California is on the verge of creating a legal market for marijuana worth more than $5 billion that will help make the state a destination for pot-loving tourists, according to a new state-sponsored economic study.
But about 29 percent of all cannabis consumers may stay in the illegal market at first to avoid the cost of new regulations requiring marijuana to be tested, tracked and taxed at 15 percent of its retail value, according to the study by the University of California Agricultural Issues Center.
State officials developing the regulations hope to gradually persuade the vast majority of cannabis users to go through the legal market, said Lori Ajax, director of the state Bureau of Marijuana Control, which hired the center to look at the economic impact of the new rules.
“It’s going to take some time,” Ajax said. “While it’s unlikely that everyone will come into the regulated market on Day One, we plan to continue working with stakeholders as we move forward to increase participation over time.”
The economic projections are both encouraging and daunting to state officials who hope to begin issuing licenses in January to thousands of businesses that will grow, transport, test and sell marijuana, after voter approval in November of an initiative legalizing recreational use.
Maine voters also approved legalization of recreational marijuana in November, for adults age 21 and older. State officials and legislators are now crafting the licensing, regulatory and enforcement infrastructure for retail sales to begin in the state sometime next year. The cannabis research firm ArcView Market Research estimated the Maine market would be worth $220 million by 2020.
In California, the study also indicated there will be economic benefits for the state from a regulated market.
The analysis estimated that as of last November, aggregate annual sales of medical marijuana were $2 billion per year (about 25 percent of total marijuana sales), sales in the illegal market were $5.7 billion (75 percent) and total cannabis sales were $7.7 billion.
Voter approval of Proposition 64 set in a motion a system for fully legalized marijuana, which may bring state and local governments $1 billion in tax revenue, according to government estimates. The study estimated that more than 1,200 jobs will be created for testing and handling cannabis in the legal market.
New regulations allowing purchase of marijuana for recreational use are expected to reduce medical cannabis sales from $2 billion to $600 million as people are given an alternative to going through physicians to get medical marijuana cards for a fee, the study said.
“Revenues for medical cannabis in Washington state, for instance, fell by one-third in the first year after the legal adult-use cannabis system took effect, and by more subsequently,” the study said.

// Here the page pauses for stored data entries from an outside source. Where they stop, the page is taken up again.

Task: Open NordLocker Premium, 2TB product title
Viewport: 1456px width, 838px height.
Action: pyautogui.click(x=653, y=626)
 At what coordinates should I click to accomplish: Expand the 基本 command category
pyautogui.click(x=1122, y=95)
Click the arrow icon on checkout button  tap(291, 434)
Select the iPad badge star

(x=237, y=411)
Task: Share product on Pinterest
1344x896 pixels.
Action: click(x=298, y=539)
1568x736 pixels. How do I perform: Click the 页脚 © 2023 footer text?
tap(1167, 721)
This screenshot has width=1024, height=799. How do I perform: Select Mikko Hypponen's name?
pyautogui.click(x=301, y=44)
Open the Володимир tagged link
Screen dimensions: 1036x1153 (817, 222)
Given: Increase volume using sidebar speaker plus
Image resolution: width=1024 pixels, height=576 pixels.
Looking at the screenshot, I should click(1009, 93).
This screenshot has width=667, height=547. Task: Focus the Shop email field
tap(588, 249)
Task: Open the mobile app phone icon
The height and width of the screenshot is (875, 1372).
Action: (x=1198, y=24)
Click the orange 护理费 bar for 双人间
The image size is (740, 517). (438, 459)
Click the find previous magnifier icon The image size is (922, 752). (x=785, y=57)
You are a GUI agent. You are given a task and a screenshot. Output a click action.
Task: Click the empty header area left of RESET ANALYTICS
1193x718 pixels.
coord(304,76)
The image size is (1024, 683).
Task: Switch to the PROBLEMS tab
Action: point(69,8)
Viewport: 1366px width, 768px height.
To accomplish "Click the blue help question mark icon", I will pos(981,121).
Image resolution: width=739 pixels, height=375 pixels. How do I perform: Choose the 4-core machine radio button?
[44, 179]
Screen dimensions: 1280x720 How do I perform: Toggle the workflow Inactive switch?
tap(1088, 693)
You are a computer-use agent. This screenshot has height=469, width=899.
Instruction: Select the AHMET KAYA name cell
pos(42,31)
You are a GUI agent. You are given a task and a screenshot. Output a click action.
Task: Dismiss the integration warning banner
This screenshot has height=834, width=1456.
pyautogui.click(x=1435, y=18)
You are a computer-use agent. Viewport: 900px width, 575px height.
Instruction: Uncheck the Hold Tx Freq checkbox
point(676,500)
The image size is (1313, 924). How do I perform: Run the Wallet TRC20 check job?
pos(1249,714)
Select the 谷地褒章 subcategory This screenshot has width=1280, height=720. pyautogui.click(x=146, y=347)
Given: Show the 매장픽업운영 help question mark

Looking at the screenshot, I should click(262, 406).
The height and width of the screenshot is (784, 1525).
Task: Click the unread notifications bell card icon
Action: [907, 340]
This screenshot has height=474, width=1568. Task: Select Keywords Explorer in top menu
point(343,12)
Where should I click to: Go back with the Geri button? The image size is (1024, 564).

After the state adopts regulations, legal recreational use will make up 61.5 percent of the overall market, illegally purchased marijuana will make up about 29.5 percent of the market and legal medical marijuana use will be about 9 percent of the overall market, the analysis estimated.
“We projected that when legally allowed, slightly more than half of the demand currently in the illegal adult-use segment will quickly move to the legal adult-use segment to avoid the inconvenience, stigma and legal risks of buying from an unlicensed seller,” the study said.
Californians should be concerned about the high rate of continued illegal activity, said Kevin Sabet, president of Smart Approaches to Marijuana, which opposes legalization of the drug.
“We have seen this in other states too, that the legal market is easily undercut by the well-established underground market,” Sabet said. “This is unsurprising. It is just one more unrealized promise from the marijuana industry.”
The study also said the legalization and regulation should boost California’s tourism industry as visitors come in from states and countries that do not allow the sale and use of marijuana.
“Given that adult-use cannabis remains illegal in most other states, California’s legalized adult-use industry may attract some new visitors whose primary reason for visiting the state is cannabis tourism, as has been observed in Colorado,” the study said.
Sabet noted that some cities have taken steps to ban marijuana sales, including Pasadena and Laguna Beach.
“I think you’re going to see a lot of cities opposing marijuana stores in their community precisely because they do not want the pot tourism that comes with them,” Sabet said.